I have a five-pen wrap with belt from Levenger's. It seems to protect them well enough. Cheers! Dan


----------



## Metlin (Dec 15, 2010)

In my jacket pocket. There's always an inexpensive spare or two in my bag, but I keep the favorites close. Even so, they occasionally get misplaced (like dropping my jacket off at the cleaner's without taking the pen off), but so far, I am yet to lose a favorite pen. I occasionally misplace them, but they always come back to me.


----------



## jva59 (Jan 3, 2013)

This is a good way of stowing pens in a brief case or other bag. If you stick a colored dot on one end, you can make that the 'top' and stow your pens upright.
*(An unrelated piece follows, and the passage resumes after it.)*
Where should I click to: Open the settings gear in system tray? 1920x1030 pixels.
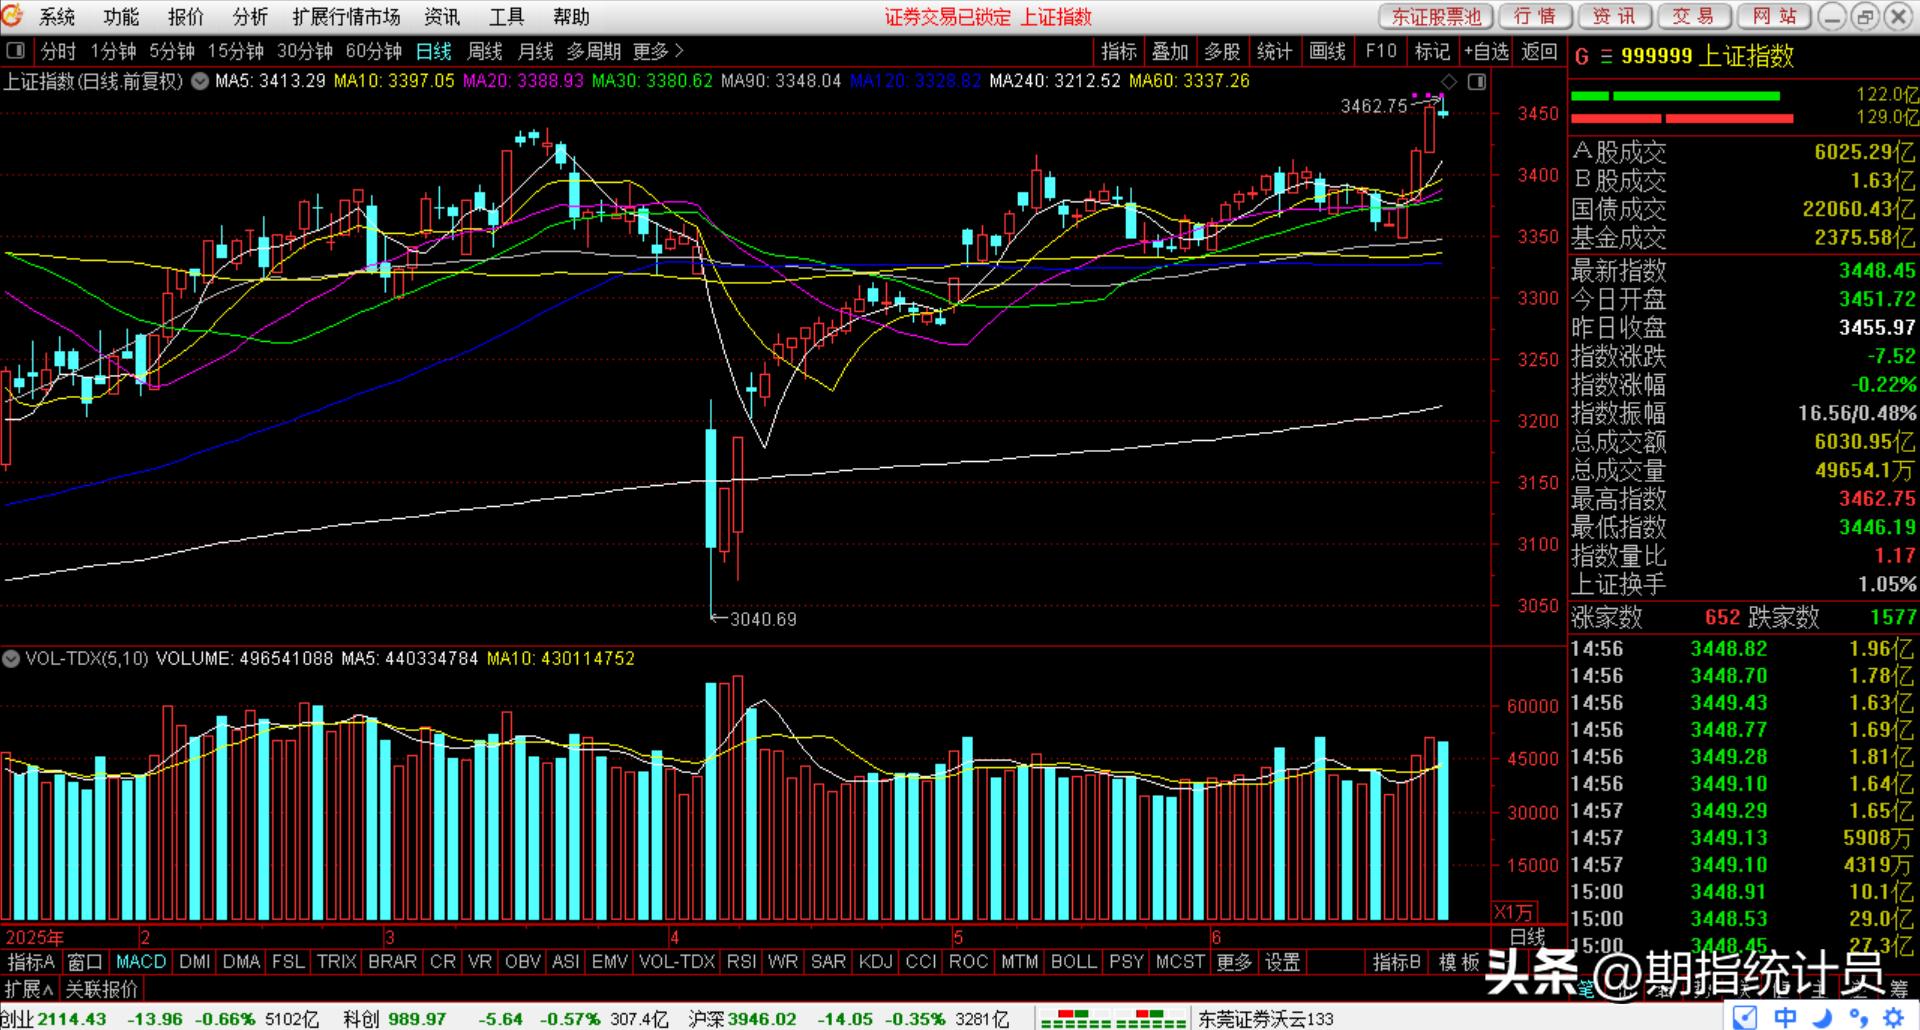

Moleskine Multipurpose Case - JetPens.com


----------



## MHe225 (Jan 24, 2010)

Always in my shirt pocket or clipped to the shirt (even a T) if there is no pocket. Have done so for the past 35+ years, never lost a pen and never had an ink-stain in my shirt(s). The pen is no good to me if it sits in a box on my desk as I use it for almost all my writing during the day. 

OT: must say that it has become more challenging over the years to use the FP exclusively as paper quality has diminished (recycling?) and is often non compatible with the use of fountain pens. That's when I mostly use a (mechanical) pencil.

RonB


----------



## pkoko (Apr 28, 2013)

MHe225 said:


> The pen is no good to me if it sits in a box on my desk as I use it for almost all my writing during the day.
> 
> RonB


Totally agree... Lets enjoy our pens.


----------



## Tom_DS (Nov 12, 2012)

Like this:


----------



## Snoweagle (Jul 3, 2012)

Tom_DS said:


> Like this:
> 
> View attachment 1079348
> 
> View attachment 1079349


Nice! But I haven't seen those MBs before.


----------



## Metlin (Dec 15, 2010)

jva59 said:


> This is a good way of stowing pens in a brief case or other bag. If you stick a colored dot on one end, you can make that the 'top' and stow your pens upright.
> 
> Moleskine Multipurpose Case - JetPens.com


Any pens in that case would end up scratching each other, and not to mention move around.


----------



## Tom_DS (Nov 12, 2012)

Snoweagle said:


> Nice! But I haven't seen those MBs before.


They are from the Noblesse Slimline collection. Vintage from the 70's ;-)


----------



## Snoweagle (Jul 3, 2012)

Tom_DS said:


> They are from the Noblesse Slimline collection. Vintage from the 70's ;-)


Wow that's a real classic and should fetch for quite a sum now. |>


----------



## Tom_DS (Nov 12, 2012)

Snoweagle said:


> Wow that's a real classic and should fetch for quite a sum now. |>


Thx;-)


----------



## Snoweagle (Jul 3, 2012)

Tom_DS said:


> Thx;-)


Welcome bro! :-d


----------